**Problems to solve**
1. Return, copied word for word from the post about Eliot's feeding, the passage that opens with "Most of you" and closes with "just plain tired.".
2. Write the next part of the post about Eliot's feeding, beginning after its final line.

**Page text**
= = =

Most of you know the drama that surrounds Eliot and eating. She still - at 18 months old - takes NOTHING by mouth. Sure, there have been moments of magic during the last year and a half, but nothing has lasted. And there we are, every time she gives us a glimpse of progress, back to the bottom of our souls scraping our hope off like bubble gum stuck to our shoes.
But, we scrape. We scrape every bit of hope off, and we start over. Every day we put her in her highchair three times and attempt to feed her. To supplement our own efforts, her feeding therapist comes to our house twice a week, and she tries to feed her, tries to get her interested, tries to find a reason why she isn't eating yet. And I can tell you after doing this for over a year and a half, everyone involved is just plain tired.
Eliot's attitude toward eating is so negative and so ingrained at this point, neither Mike nor I have what it takes to push her over the edge and encourage her to start eating. (And I don't need any "Ohhhh. You're such a good mom." "You've done such a good job." "You've gotten Elie so far." Blah dee blah dee blah.) Our home involves barking dogs, ringing phones, a screaming Owen - certainly not the quiet, focused, calm environment that Eliot needs to concentrate on food. And so, I asked for help - because she needs it.
"Here ya go, professional feeding therapist people . . . here's my baby."

= = =

**Provided data**
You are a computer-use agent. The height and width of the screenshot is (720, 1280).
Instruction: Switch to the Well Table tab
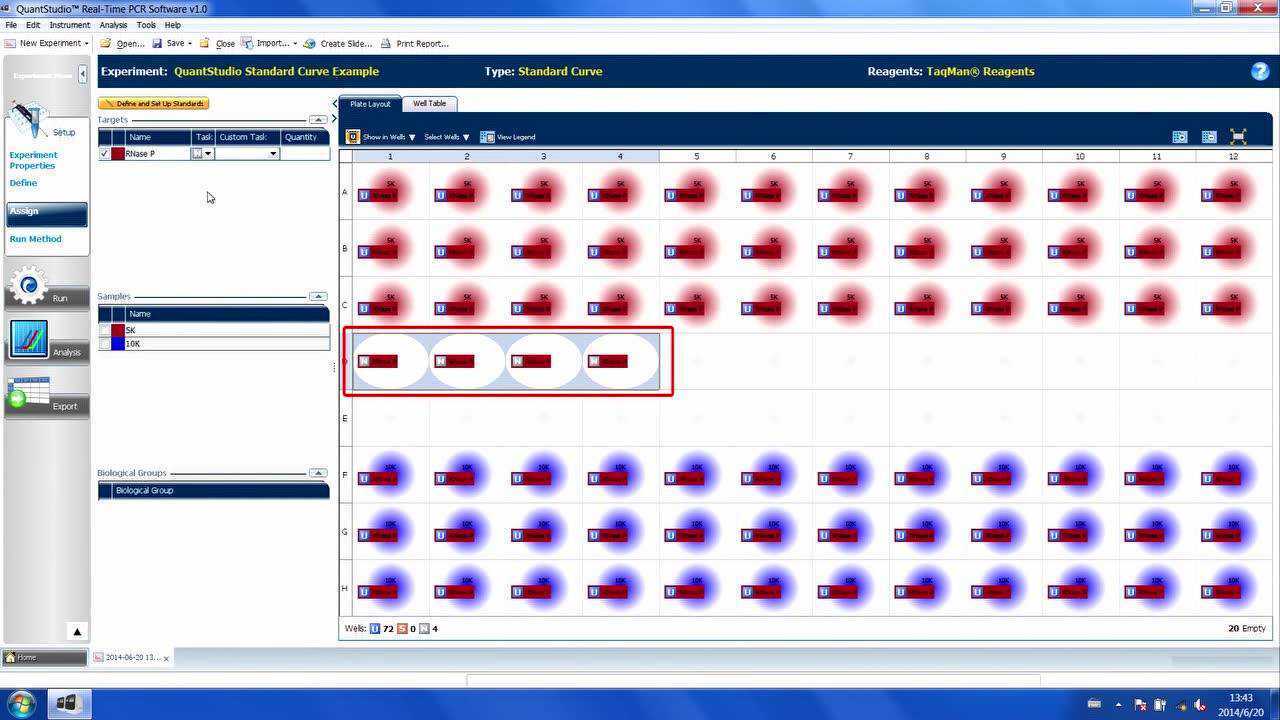coord(429,104)
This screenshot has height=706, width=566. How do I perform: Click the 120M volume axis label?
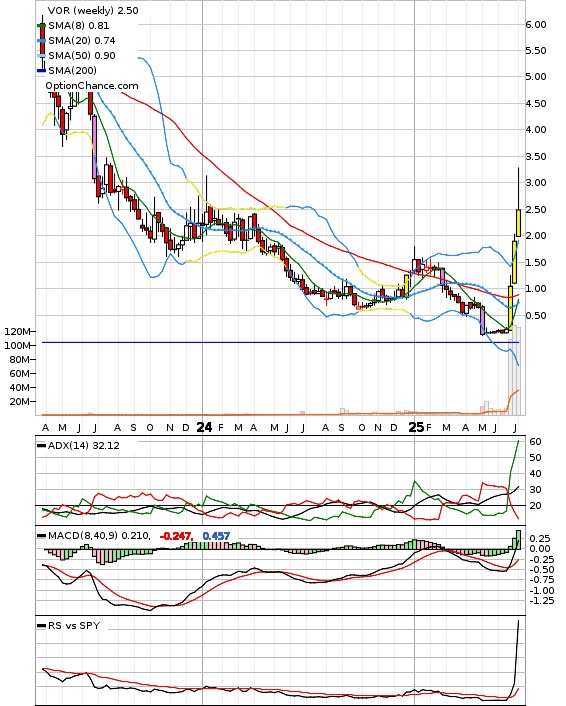(x=18, y=331)
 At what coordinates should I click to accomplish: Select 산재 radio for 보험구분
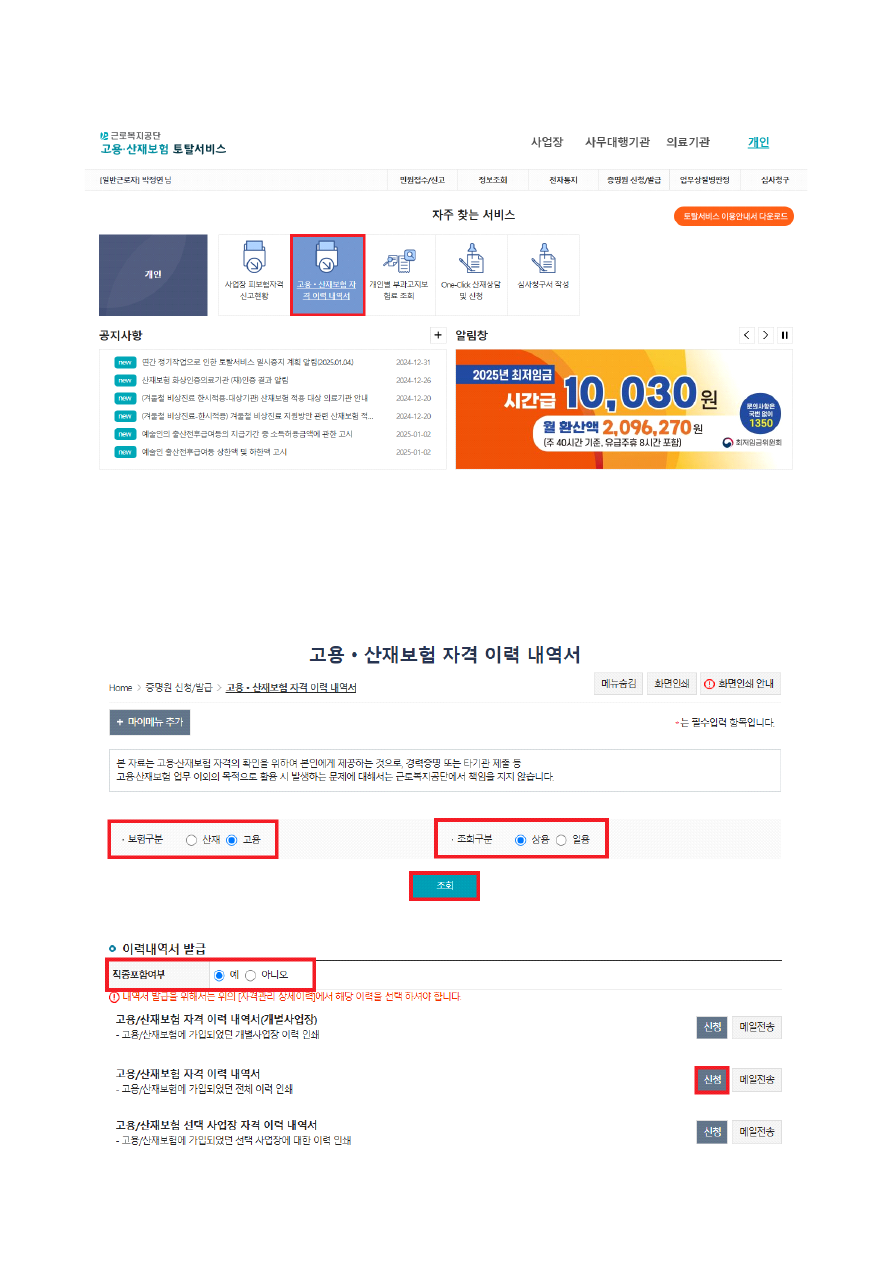coord(191,840)

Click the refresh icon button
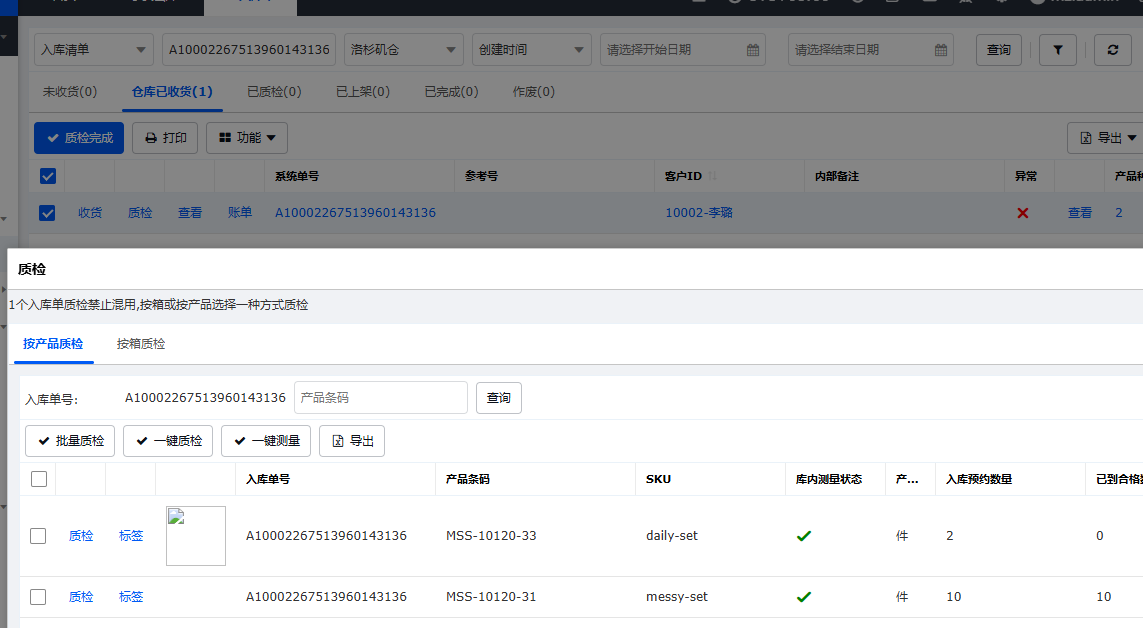click(1112, 49)
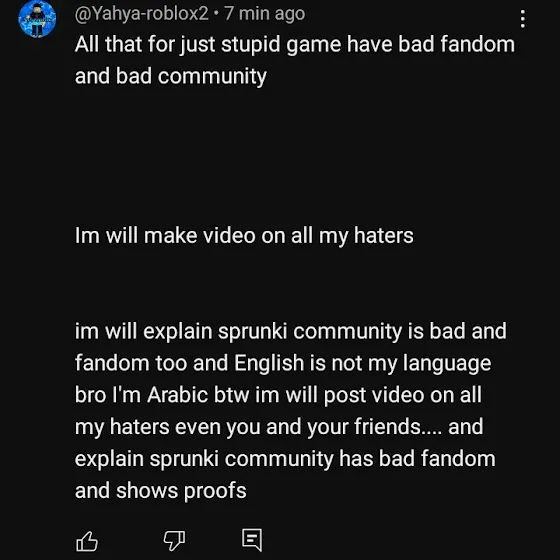Select the line "Im will make video on all my haters"
Viewport: 560px width, 560px height.
click(244, 236)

= = =

**Responses to the tasks**
1.
Most of you know the drama that surrounds Eliot and eating. She still - at 18 months old - takes NOTHING by mouth. Sure, there have been moments of magic during the last year and a half, but nothing has lasted. And there we are, every time she gives us a glimpse of progress, back to the bottom of our souls scraping our hope off like bubble gum stuck to our shoes.
But, we scrape. We scrape every bit of hope off, and we start over. Every day we put her in her highchair three times and attempt to feed her. To supplement our own efforts, her feeding therapist comes to our house twice a week, and she tries to feed her, tries to get her interested, tries to find a reason why she isn't eating yet. And I can tell you after doing this for over a year and a half, everyone involved is just plain tired.

2.
There are only a handful of feeding disorders clinics around the country - "institutes" run by behavioral psychologists who understand why children do what they do (way better than I can). We are lucky enough to have one of these clinics in our city - the Marcus Institute.
I applied to the Marcus Institute's Intensive Feeding Disorders Clinic in February of 2009. We interviewed with them in March, and they felt Eliot would be a good candidate for the program. Last week, after almost four months of waiting, the Marcus Institute gave me Elie's admit date - July 13th. Could it be? Some hope?
I want the big-brained psychologists at Marcus to help my Elie. I want this to be a positive experience for her, and I want her to learn to enjoy food so we can all sit down at the dinner table one night and celebrate over my famous fish tacos (well, that might be a little far in the future). I just want her feeding to get a jump start. That's it; that's all I want. I don't expect this to be the miracle cure. I just need to have my faith restored. I just need to find a reason to hope again.